Efforts must be made to decrease China's increasing caesarean section rate, suggests a new commentary published in BJOG: An International Journal of Obstetrics and Gynaecology (BJOG).
China has one of the highest caesarean delivery rates in the world. Of 16 million babies born in 2010, approximately half were by caesarean. Although the exact rate is not known, the current Chinese language literature on caesarean rates in China reports total caesarean rates ranging from 36% to 58%. However, before the 1980s, the caesarean rate was below 5% and it did not rise above 10% until after 1990.
The commentary, offering an analysis into reasons for the increase in caesarean section in the last few decades, concludes that China's high caesarean section rate appears to be driven by three factors: the structure of the obstetric care system, provider incentives and cultural aspects of patient preference.
A number of factors related to the Chinese obstetric care system and provider factors have been identified as contributors to the rise in caesarean section rates. These include:
- A high overall number of deliveries. The advantages of managing an enormous volume of births with limited resources may favour a high caesarean rate.
- Financial incentives that promote caesarean delivery over vaginal delivery, including, insurance coverage for childbirth, and physician and hospital revenues.
- Staffing levels in Chinese public hospitals are low and limited by Government regulation. In China, there are 1.5 nurses or midwives per 1,000 population compared to 9.8 per 1,000 in the UK. Caesarean sections require less nursing hours compared with vaginal delivery.
- Training in obstetrics and gynaecology is also varied, with less than 2% of physicians completing a master or PHD level in training.
- Many physicians' salaries are supplemented by bonuses on patient volume and collections. Caesareans collect more than vaginal deliveries, thus providing incentives for physicians to conduct caesarean section deliveries.
Additionally, patient preferences are an important factor when considering the caesarean section rate in China. The authors note that in the second generation of the One Child Policy, there is a demand for a perfect outcome and both patients and doctors now view caesarean delivery as more effective than harmful. Fear of labour on wards that do not offer pain control, epidurals, nursing support or family support reinforces this expectation, state the authors.

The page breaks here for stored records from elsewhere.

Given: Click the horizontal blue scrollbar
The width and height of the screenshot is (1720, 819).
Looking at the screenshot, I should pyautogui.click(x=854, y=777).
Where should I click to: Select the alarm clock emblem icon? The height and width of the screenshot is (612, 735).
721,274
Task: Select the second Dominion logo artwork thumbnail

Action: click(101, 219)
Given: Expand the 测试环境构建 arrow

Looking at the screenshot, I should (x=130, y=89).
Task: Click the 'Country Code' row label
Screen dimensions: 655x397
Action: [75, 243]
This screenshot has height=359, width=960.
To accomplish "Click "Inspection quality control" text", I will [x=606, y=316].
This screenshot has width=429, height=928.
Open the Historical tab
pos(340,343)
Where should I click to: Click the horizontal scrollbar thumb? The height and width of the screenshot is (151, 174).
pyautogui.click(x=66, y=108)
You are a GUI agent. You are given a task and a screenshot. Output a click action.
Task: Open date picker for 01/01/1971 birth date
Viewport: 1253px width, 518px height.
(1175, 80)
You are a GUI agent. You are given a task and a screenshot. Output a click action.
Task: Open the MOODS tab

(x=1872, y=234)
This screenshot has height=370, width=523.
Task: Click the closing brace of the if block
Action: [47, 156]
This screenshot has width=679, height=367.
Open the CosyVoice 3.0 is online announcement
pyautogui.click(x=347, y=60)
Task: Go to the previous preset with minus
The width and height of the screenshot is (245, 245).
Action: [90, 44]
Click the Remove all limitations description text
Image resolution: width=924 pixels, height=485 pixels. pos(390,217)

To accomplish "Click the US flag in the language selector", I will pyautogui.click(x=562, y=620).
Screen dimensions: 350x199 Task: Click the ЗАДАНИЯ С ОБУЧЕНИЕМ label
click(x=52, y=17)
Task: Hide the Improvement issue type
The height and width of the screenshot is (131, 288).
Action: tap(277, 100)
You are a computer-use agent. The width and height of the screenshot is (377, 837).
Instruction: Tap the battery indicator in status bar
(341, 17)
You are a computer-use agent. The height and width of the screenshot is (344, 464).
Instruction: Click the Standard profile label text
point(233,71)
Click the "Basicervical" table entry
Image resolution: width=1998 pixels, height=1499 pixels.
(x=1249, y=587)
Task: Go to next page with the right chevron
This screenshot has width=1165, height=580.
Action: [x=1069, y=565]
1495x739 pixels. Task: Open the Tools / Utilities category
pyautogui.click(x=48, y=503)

However, current practice may change soon due to the more relaxed One Child Policy introduced in November 2013 and Chinese couples are now encouraged to have a second child. With more repeat caesarean sections, the current risk to benefit ratio will change, conclude the authors.
Susan Hellerstein, Assistant Professor in Obstetrics and Gynaecology, Harvard Medical School, Brigham and Women's Hospital, and co-author of the study said:
"Since the 1990's China has seen a dramatic increase in caesarean delivery rates from less than 10% to over half of women now delivering via caesarean section. This is likely to change in the future and efforts must be made to encourage vaginal delivery by reforming certain aspects of the Chinese obstetric care system."
"However, it is important to recognise that any efforts to decrease the caesarean section rate must take into account the safety and effectiveness of this delivery method in modern China and preserve maternal and perinatal health."
Mike Marsh, BJOG Deputy Editor-in-chief said:
"This commentary sheds light on the reasons underlying the very high caesarean rate in China. It identifies the structure of the healthcare system, provider factors and patient preference as key contributors to the current caesarean rate.
"The factors influencing caesarean section rates identified in this paper are very likely to be relevant for other countries."